Extracted entries Start Marker

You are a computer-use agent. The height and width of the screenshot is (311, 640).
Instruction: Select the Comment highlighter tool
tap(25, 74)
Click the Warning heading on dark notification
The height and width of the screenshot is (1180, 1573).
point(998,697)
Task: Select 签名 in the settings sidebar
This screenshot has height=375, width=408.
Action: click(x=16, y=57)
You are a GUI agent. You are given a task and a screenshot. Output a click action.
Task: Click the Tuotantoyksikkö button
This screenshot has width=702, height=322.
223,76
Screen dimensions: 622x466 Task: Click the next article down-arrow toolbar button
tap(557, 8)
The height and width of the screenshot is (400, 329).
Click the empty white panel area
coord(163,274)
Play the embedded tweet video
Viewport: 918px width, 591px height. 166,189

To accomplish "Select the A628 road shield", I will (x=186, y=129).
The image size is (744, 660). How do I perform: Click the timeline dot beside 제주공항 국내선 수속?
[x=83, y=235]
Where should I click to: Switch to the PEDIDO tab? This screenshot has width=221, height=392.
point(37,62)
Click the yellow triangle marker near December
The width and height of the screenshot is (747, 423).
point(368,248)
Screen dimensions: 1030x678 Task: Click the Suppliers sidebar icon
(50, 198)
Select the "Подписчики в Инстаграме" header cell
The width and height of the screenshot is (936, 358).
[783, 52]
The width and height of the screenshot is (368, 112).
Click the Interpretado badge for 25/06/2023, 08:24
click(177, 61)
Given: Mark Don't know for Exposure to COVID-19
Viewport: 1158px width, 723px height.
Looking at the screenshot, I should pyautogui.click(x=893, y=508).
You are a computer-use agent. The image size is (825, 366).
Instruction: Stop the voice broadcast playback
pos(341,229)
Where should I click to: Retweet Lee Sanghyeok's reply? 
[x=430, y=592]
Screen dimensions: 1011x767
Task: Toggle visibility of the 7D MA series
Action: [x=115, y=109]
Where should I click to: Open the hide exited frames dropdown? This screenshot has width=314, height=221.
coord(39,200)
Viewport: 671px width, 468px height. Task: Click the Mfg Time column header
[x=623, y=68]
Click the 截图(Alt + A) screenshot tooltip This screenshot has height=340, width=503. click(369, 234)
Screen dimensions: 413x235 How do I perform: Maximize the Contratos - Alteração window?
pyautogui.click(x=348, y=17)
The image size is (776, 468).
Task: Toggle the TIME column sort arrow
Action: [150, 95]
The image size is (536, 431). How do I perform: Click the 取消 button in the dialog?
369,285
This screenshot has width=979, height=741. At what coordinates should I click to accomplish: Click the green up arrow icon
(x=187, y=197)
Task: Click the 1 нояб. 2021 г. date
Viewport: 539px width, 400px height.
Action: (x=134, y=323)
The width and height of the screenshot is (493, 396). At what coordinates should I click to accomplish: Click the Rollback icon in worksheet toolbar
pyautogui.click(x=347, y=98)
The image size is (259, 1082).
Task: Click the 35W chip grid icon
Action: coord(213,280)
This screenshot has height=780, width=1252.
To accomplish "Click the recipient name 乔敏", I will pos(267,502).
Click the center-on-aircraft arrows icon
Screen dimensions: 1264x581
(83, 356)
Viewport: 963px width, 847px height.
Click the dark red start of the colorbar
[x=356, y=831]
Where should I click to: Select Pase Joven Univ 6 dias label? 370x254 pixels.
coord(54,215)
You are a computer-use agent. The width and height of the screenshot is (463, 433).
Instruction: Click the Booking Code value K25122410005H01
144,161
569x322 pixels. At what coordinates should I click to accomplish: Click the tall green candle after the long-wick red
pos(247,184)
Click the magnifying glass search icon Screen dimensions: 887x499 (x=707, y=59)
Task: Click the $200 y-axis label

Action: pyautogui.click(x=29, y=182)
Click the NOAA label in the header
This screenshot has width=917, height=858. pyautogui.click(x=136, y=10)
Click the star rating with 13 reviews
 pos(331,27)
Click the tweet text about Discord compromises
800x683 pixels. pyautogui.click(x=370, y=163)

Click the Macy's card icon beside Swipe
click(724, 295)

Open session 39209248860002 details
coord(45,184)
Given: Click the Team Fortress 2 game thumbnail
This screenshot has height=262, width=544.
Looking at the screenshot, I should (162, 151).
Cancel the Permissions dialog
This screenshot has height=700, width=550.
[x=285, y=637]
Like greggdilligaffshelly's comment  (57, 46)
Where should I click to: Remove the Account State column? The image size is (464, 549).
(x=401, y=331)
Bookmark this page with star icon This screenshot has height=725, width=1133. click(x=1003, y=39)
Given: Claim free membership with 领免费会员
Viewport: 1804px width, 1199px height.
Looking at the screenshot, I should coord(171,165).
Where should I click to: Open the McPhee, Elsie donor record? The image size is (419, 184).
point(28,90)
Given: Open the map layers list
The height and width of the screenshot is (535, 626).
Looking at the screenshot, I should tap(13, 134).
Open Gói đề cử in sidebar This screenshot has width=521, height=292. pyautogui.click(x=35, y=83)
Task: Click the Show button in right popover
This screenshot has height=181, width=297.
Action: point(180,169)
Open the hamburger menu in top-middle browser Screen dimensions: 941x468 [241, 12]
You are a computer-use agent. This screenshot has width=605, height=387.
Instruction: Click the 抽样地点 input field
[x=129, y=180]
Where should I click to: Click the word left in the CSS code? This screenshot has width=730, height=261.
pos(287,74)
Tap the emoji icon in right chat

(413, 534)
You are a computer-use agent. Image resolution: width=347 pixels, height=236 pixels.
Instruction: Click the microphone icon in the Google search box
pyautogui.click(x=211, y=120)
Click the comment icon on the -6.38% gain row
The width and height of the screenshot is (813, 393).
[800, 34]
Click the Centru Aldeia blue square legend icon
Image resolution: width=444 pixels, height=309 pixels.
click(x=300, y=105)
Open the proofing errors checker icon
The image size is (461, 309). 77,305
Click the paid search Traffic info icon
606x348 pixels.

Extracted entries End Marker

_Task brief:_ Set the data down again in full, exactly as given.

_Written answer:_
You are a computer-use agent. The height and width of the screenshot is (311, 640).
Instruction: Select the Comment highlighter tool
tap(25, 74)
Click the Warning heading on dark notification
The height and width of the screenshot is (1180, 1573).
point(998,697)
Task: Select 签名 in the settings sidebar
This screenshot has height=375, width=408.
Action: click(x=16, y=57)
You are a GUI agent. You are given a task and a screenshot. Output a click action.
Task: Click the Tuotantoyksikkö button
This screenshot has width=702, height=322.
223,76
Screen dimensions: 622x466 Task: Click the next article down-arrow toolbar button
tap(557, 8)
The height and width of the screenshot is (400, 329).
Click the empty white panel area
coord(163,274)
Play the embedded tweet video
Viewport: 918px width, 591px height. 166,189

To accomplish "Select the A628 road shield", I will (x=186, y=129).
The image size is (744, 660). How do I perform: Click the timeline dot beside 제주공항 국내선 수속?
[x=83, y=235]
Where should I click to: Switch to the PEDIDO tab? This screenshot has width=221, height=392.
point(37,62)
Click the yellow triangle marker near December
The width and height of the screenshot is (747, 423).
point(368,248)
Screen dimensions: 1030x678 Task: Click the Suppliers sidebar icon
(50, 198)
Select the "Подписчики в Инстаграме" header cell
The width and height of the screenshot is (936, 358).
[783, 52]
The width and height of the screenshot is (368, 112).
Click the Interpretado badge for 25/06/2023, 08:24
click(177, 61)
Given: Mark Don't know for Exposure to COVID-19
Viewport: 1158px width, 723px height.
Looking at the screenshot, I should pyautogui.click(x=893, y=508).
You are a computer-use agent. The image size is (825, 366).
Instruction: Stop the voice broadcast playback
pos(341,229)
Where should I click to: Retweet Lee Sanghyeok's reply? 
[x=430, y=592]
Screen dimensions: 1011x767
Task: Toggle visibility of the 7D MA series
Action: [x=115, y=109]
Where should I click to: Open the hide exited frames dropdown? This screenshot has width=314, height=221.
coord(39,200)
Viewport: 671px width, 468px height. Task: Click the Mfg Time column header
[x=623, y=68]
Click the 截图(Alt + A) screenshot tooltip This screenshot has height=340, width=503. click(369, 234)
Screen dimensions: 413x235 How do I perform: Maximize the Contratos - Alteração window?
pyautogui.click(x=348, y=17)
The image size is (776, 468).
Task: Toggle the TIME column sort arrow
Action: [150, 95]
The image size is (536, 431). How do I perform: Click the 取消 button in the dialog?
369,285
This screenshot has width=979, height=741. At what coordinates should I click to accomplish: Click the green up arrow icon
(x=187, y=197)
Task: Click the 1 нояб. 2021 г. date
Viewport: 539px width, 400px height.
Action: (x=134, y=323)
The width and height of the screenshot is (493, 396). At what coordinates should I click to accomplish: Click the Rollback icon in worksheet toolbar
pyautogui.click(x=347, y=98)
The image size is (259, 1082).
Task: Click the 35W chip grid icon
Action: coord(213,280)
This screenshot has height=780, width=1252.
To accomplish "Click the recipient name 乔敏", I will pos(267,502).
Click the center-on-aircraft arrows icon
Screen dimensions: 1264x581
(83, 356)
Viewport: 963px width, 847px height.
Click the dark red start of the colorbar
[x=356, y=831]
Where should I click to: Select Pase Joven Univ 6 dias label? 370x254 pixels.
coord(54,215)
You are a computer-use agent. The width and height of the screenshot is (463, 433).
Instruction: Click the Booking Code value K25122410005H01
144,161
569x322 pixels. At what coordinates should I click to accomplish: Click the tall green candle after the long-wick red
pos(247,184)
Click the magnifying glass search icon Screen dimensions: 887x499 (x=707, y=59)
Task: Click the $200 y-axis label

Action: pyautogui.click(x=29, y=182)
Click the NOAA label in the header
This screenshot has width=917, height=858. pyautogui.click(x=136, y=10)
Click the star rating with 13 reviews
 pos(331,27)
Click the tweet text about Discord compromises
800x683 pixels. pyautogui.click(x=370, y=163)

Click the Macy's card icon beside Swipe
click(724, 295)

Open session 39209248860002 details
coord(45,184)
Given: Click the Team Fortress 2 game thumbnail
This screenshot has height=262, width=544.
Looking at the screenshot, I should (162, 151).
Cancel the Permissions dialog
This screenshot has height=700, width=550.
[x=285, y=637]
Like greggdilligaffshelly's comment  (57, 46)
Where should I click to: Remove the Account State column? The image size is (464, 549).
(x=401, y=331)
Bookmark this page with star icon This screenshot has height=725, width=1133. click(x=1003, y=39)
Given: Claim free membership with 领免费会员
Viewport: 1804px width, 1199px height.
Looking at the screenshot, I should coord(171,165).
Where should I click to: Open the McPhee, Elsie donor record? The image size is (419, 184).
point(28,90)
Given: Open the map layers list
The height and width of the screenshot is (535, 626).
Looking at the screenshot, I should tap(13, 134).
Open Gói đề cử in sidebar This screenshot has width=521, height=292. pyautogui.click(x=35, y=83)
Task: Click the Show button in right popover
This screenshot has height=181, width=297.
Action: point(180,169)
Open the hamburger menu in top-middle browser Screen dimensions: 941x468 [241, 12]
You are a computer-use agent. This screenshot has width=605, height=387.
Instruction: Click the 抽样地点 input field
[x=129, y=180]
Where should I click to: Click the word left in the CSS code? This screenshot has width=730, height=261.
pos(287,74)
Tap the emoji icon in right chat

(413, 534)
You are a computer-use agent. Image resolution: width=347 pixels, height=236 pixels.
Instruction: Click the microphone icon in the Google search box
pyautogui.click(x=211, y=120)
Click the comment icon on the -6.38% gain row
The width and height of the screenshot is (813, 393).
[800, 34]
Click the Centru Aldeia blue square legend icon
Image resolution: width=444 pixels, height=309 pixels.
click(x=300, y=105)
Open the proofing errors checker icon
The image size is (461, 309). 77,305
Click the paid search Traffic info icon
606x348 pixels.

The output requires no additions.